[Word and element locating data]
>> start

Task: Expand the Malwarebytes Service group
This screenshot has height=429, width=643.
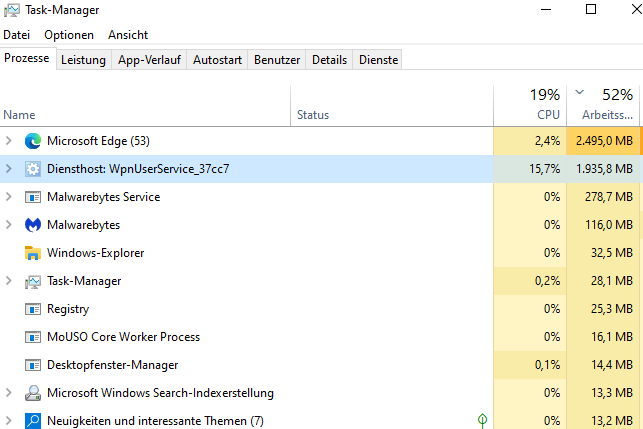Action: coord(9,197)
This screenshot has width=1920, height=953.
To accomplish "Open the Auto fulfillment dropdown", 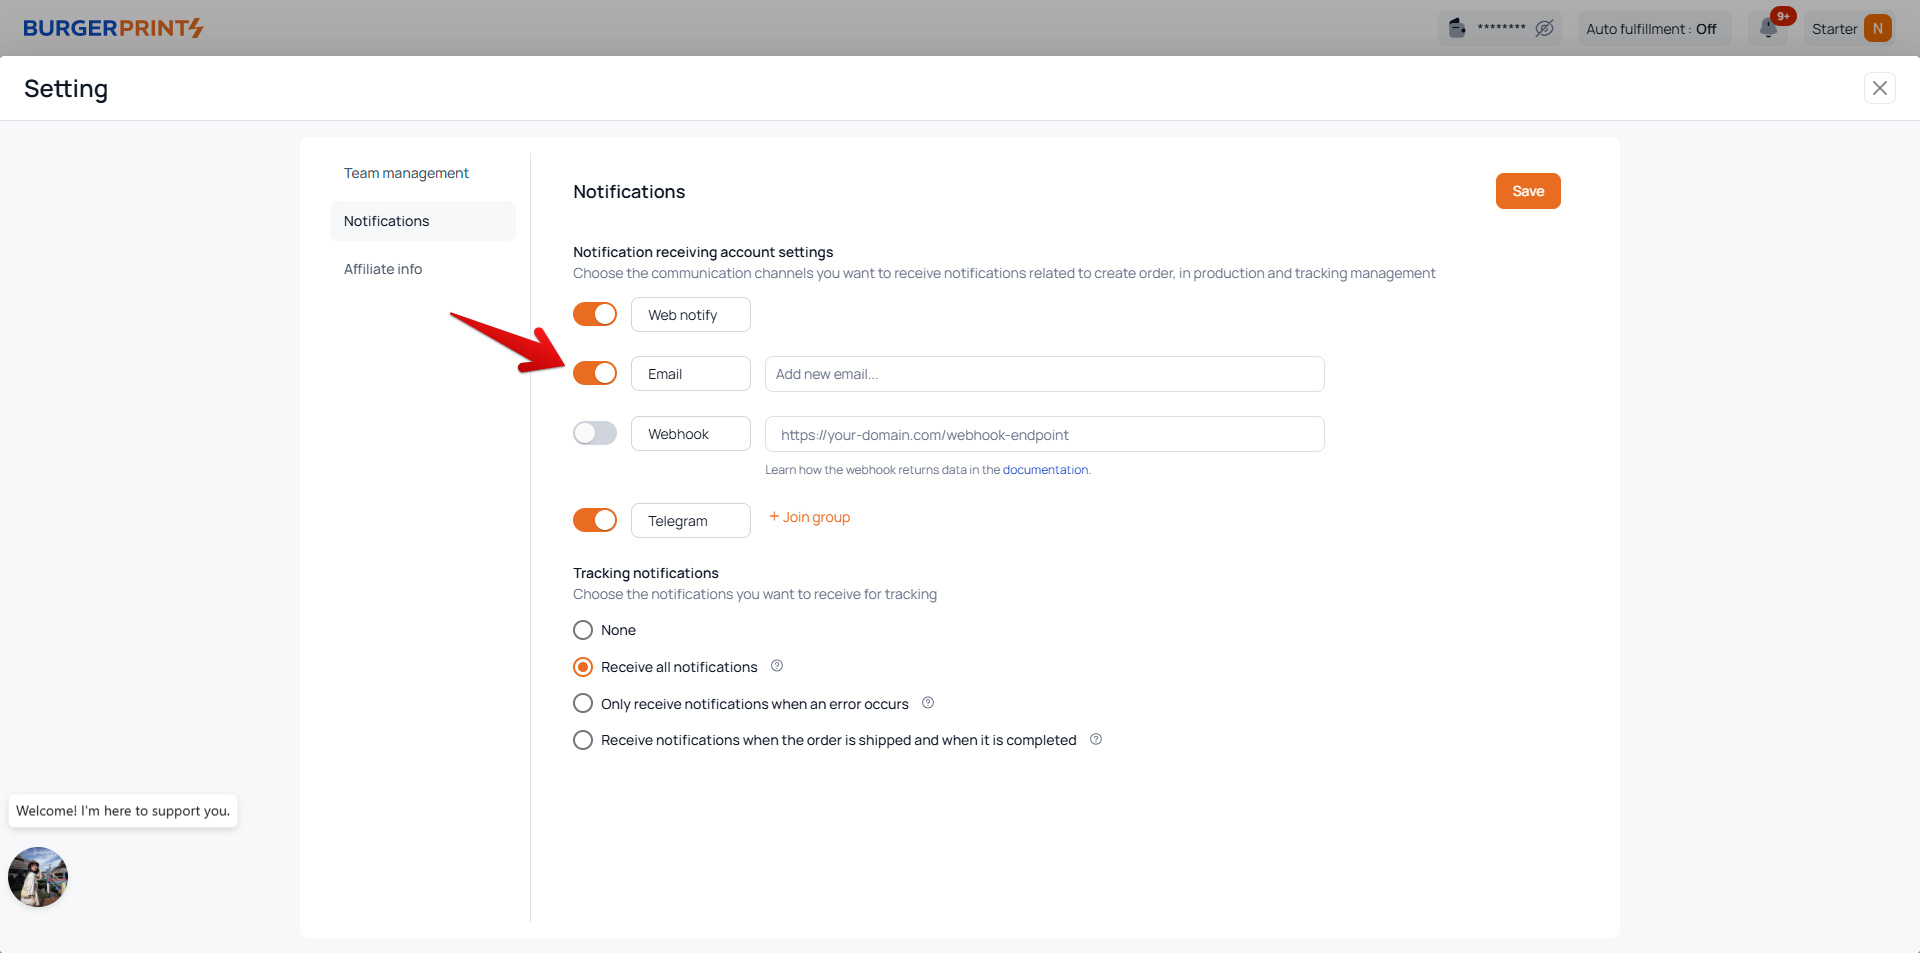I will [1651, 29].
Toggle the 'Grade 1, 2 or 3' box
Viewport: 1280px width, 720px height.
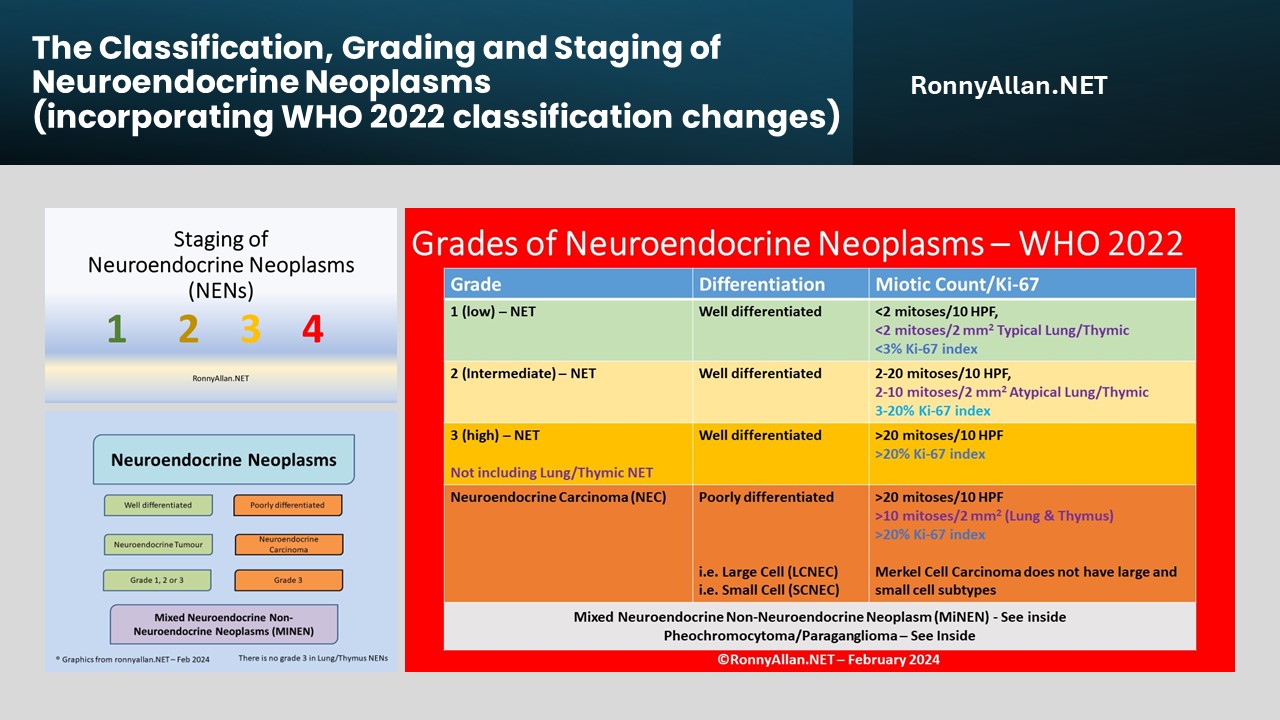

>> end

:: WRITTEN REQUEST ::
Could you reproduce the lines of the records from the one containing "Toggle the 'Grade 1, 2 or 3' box" through the end of the records, inclusive, omitting the pictures?

:: FULL OUTPUT ::
Toggle the 'Grade 1, 2 or 3' box
Viewport: 1280px width, 720px height.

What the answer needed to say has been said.